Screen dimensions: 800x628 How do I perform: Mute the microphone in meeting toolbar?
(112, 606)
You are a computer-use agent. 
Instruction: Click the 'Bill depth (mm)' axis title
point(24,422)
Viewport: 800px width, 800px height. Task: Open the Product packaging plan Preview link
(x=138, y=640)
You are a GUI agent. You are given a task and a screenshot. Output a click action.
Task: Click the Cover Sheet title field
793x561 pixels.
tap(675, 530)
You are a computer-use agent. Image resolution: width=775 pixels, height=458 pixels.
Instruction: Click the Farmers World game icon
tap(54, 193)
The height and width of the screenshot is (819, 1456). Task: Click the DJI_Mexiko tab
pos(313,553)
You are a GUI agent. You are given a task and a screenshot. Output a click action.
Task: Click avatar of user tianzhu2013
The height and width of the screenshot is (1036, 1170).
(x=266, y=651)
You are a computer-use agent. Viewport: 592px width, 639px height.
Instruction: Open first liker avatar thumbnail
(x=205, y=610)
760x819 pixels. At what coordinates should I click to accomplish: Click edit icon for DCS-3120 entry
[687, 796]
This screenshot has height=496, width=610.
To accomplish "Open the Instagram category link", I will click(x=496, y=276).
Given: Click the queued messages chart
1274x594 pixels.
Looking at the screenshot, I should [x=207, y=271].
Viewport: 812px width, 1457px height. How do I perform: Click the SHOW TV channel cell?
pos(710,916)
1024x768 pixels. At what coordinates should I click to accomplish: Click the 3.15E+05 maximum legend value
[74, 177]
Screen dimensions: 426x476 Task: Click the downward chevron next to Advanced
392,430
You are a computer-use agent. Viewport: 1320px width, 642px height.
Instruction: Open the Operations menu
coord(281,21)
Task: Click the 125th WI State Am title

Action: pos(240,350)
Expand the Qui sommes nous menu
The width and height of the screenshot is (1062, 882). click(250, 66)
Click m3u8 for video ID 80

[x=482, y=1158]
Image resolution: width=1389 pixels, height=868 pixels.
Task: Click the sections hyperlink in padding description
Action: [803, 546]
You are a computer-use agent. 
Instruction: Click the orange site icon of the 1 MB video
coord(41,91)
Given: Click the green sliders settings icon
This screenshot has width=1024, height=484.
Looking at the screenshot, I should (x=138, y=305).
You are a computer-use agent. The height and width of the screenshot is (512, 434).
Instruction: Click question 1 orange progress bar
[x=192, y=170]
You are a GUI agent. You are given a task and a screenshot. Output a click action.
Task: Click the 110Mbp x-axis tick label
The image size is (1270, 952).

ACTIVITY: So that nothing is lost, return the listing exactly and completely.

RESULT OF THE EXERCISE:
Screen dimensions: 800x628 How do I perform: Mute the microphone in meeting toolbar?
(112, 606)
You are a computer-use agent. 
Instruction: Click the 'Bill depth (mm)' axis title
point(24,422)
Viewport: 800px width, 800px height. Task: Open the Product packaging plan Preview link
(x=138, y=640)
You are a GUI agent. You are given a task and a screenshot. Output a click action.
Task: Click the Cover Sheet title field
793x561 pixels.
tap(675, 530)
You are a computer-use agent. Image resolution: width=775 pixels, height=458 pixels.
Instruction: Click the Farmers World game icon
tap(54, 193)
The height and width of the screenshot is (819, 1456). Task: Click the DJI_Mexiko tab
pos(313,553)
You are a GUI agent. You are given a task and a screenshot. Output a click action.
Task: Click avatar of user tianzhu2013
The height and width of the screenshot is (1036, 1170).
(x=266, y=651)
You are a computer-use agent. Viewport: 592px width, 639px height.
Instruction: Open first liker avatar thumbnail
(x=205, y=610)
760x819 pixels. At what coordinates should I click to accomplish: Click edit icon for DCS-3120 entry
[687, 796]
This screenshot has height=496, width=610.
To accomplish "Open the Instagram category link", I will click(x=496, y=276).
Given: Click the queued messages chart
1274x594 pixels.
Looking at the screenshot, I should [x=207, y=271].
Viewport: 812px width, 1457px height. How do I perform: Click the SHOW TV channel cell?
pos(710,916)
1024x768 pixels. At what coordinates should I click to accomplish: Click the 3.15E+05 maximum legend value
[74, 177]
Screen dimensions: 426x476 Task: Click the downward chevron next to Advanced
392,430
You are a computer-use agent. Viewport: 1320px width, 642px height.
Instruction: Open the Operations menu
coord(281,21)
Task: Click the 125th WI State Am title

Action: pos(240,350)
Expand the Qui sommes nous menu
The width and height of the screenshot is (1062, 882). click(250, 66)
Click m3u8 for video ID 80

[x=482, y=1158]
Image resolution: width=1389 pixels, height=868 pixels.
Task: Click the sections hyperlink in padding description
Action: [803, 546]
You are a computer-use agent. 
Instruction: Click the orange site icon of the 1 MB video
coord(41,91)
Given: Click the green sliders settings icon
This screenshot has width=1024, height=484.
Looking at the screenshot, I should (x=138, y=305).
You are a computer-use agent. The height and width of the screenshot is (512, 434).
Instruction: Click question 1 orange progress bar
[x=192, y=170]
You are a GUI agent. You are given a task and a screenshot. Output a click action.
Task: Click the 110Mbp x-axis tick label
The image size is (1270, 952).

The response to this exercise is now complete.